A arte mais antiga de que temos notícia, chega até nós através da natureza dura que as preservou (monólitos, esculturas, pintura em cavernas ou rochas ao ar livre). Essa arte pétrea é tudo o que podemos ver do imaginário do homem pré-histórico. Homem de uma época anterior à comprovação histórica. Pensar sobre a pré-história é essencialmente um trabalho imaginativo. Imaginamos que tenha vivido em pequenos grupos de caçadores. Que quando as encontrava, faziam das cavernas abrigo e refúgio. E é justamente nelas, onde mais encontramos, preservadas até os dias atuais, a maioria das pinturas pré-históricas conhecidas. Como as quatro que selecionamos aqui:
- Cavalo de Lascaux, França;
- Touro de Altamira, Espanha;
- Arqueiros do Barranco da Gasulla, Espanha;
- Cena de Caça de Valltorta, Espanha.
Como interpretar a arte de um homem e uma sociedade inconcebíveis? Primeiramente, é claro aos que estudam a mesma que não se tratava de uma arte primitiva, e apesar das limitações técnicas prováveis da época, há riqueza de pigmentos, volume, profundidade e movimento no aproveitamento do relevo das cavernas. É de se imaginar que a iluminação deveria ser precária, bem como os modos de trabalho dos ‘artistas rupestres’ que pintavam salões e tetos com maestria. Mas, quem eram os artistas da pré-história? Por que pintavam? A grande maioria das cenas rupestres retratam animais de grande porte (1 e 2), bem como cenas de caça (3 e 4). É provável que tenha havido uma certa função didática na criação dessas pinturas. A cultura de caça sendo transmitida através de imagens que familiarizavam o caçador e a caça, preparando-o para o encontro fatal. Assim, encontraríamos uma motivação mágico-pedagógica, de caráter psicológico. A proporção muitas vezes desmedida desses animais ressalta o tamanho do medo a ser vencido.

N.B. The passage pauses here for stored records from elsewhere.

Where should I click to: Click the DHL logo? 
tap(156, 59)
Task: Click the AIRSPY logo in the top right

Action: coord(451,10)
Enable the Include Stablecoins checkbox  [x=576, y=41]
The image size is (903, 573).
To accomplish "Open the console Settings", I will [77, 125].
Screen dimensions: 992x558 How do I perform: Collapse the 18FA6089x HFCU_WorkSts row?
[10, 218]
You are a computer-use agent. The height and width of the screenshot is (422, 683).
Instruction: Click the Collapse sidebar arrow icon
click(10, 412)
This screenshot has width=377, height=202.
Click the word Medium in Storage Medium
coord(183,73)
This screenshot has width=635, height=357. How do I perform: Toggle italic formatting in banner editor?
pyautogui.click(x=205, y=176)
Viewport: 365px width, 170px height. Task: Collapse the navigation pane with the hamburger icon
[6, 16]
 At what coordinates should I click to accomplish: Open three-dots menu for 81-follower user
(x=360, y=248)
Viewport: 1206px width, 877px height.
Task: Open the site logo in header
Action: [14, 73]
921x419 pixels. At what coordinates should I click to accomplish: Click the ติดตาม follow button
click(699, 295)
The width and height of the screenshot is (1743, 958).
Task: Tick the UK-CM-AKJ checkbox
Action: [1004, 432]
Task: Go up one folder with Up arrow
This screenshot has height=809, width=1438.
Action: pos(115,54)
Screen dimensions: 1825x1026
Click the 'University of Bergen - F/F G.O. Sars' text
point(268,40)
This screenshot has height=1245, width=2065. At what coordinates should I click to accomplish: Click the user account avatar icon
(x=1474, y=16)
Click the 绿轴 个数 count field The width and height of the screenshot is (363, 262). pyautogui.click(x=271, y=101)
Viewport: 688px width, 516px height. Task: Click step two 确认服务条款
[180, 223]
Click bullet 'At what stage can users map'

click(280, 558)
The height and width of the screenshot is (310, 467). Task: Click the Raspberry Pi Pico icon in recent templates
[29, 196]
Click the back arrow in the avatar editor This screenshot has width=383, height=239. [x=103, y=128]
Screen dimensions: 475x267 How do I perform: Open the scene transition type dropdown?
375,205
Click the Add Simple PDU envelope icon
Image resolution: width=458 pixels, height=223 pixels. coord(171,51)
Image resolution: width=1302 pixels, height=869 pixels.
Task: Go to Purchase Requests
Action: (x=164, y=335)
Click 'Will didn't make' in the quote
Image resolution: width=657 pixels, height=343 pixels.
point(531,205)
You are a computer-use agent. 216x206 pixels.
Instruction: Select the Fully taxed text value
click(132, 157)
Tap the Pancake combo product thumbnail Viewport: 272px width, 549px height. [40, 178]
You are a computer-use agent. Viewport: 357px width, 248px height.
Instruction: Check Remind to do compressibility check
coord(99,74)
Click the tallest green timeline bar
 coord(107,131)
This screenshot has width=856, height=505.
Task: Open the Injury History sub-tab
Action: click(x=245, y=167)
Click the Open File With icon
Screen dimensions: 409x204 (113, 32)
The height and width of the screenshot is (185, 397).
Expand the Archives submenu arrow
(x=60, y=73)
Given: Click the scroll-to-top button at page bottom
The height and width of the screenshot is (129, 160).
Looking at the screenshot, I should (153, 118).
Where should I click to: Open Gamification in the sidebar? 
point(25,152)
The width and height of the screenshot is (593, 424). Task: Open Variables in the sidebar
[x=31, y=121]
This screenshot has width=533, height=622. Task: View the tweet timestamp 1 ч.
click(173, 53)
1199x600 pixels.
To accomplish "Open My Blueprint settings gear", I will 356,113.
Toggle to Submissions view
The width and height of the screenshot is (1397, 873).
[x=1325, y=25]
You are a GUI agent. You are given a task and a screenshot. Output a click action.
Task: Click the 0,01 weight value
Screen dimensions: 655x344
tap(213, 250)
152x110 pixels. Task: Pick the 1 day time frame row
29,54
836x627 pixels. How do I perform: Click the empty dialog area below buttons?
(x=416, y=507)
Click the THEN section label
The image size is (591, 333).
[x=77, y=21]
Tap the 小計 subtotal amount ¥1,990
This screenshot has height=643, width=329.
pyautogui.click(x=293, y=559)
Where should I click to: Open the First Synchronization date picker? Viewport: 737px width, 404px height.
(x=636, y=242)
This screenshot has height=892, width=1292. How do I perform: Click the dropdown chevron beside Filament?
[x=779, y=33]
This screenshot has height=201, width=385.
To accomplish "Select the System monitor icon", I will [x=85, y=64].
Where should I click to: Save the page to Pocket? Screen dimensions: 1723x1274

Como vemos, a maioria das pinturas pré-históricas retratam a vida exterior: tanto pra um como pra todos. Caçar era vital à sobrevivência desse homens. E as cenas eram reconhecidas e conhecidas por todos. Mas nem toda arte era assim, tão objetiva. Alguns remanescentes nos mostram imagens de identificação mais difícil, o que prova a existência pré-histórica do corpo-de-sonho fazendo-se arte através de símbolos menos exatos e portanto mais oníricos.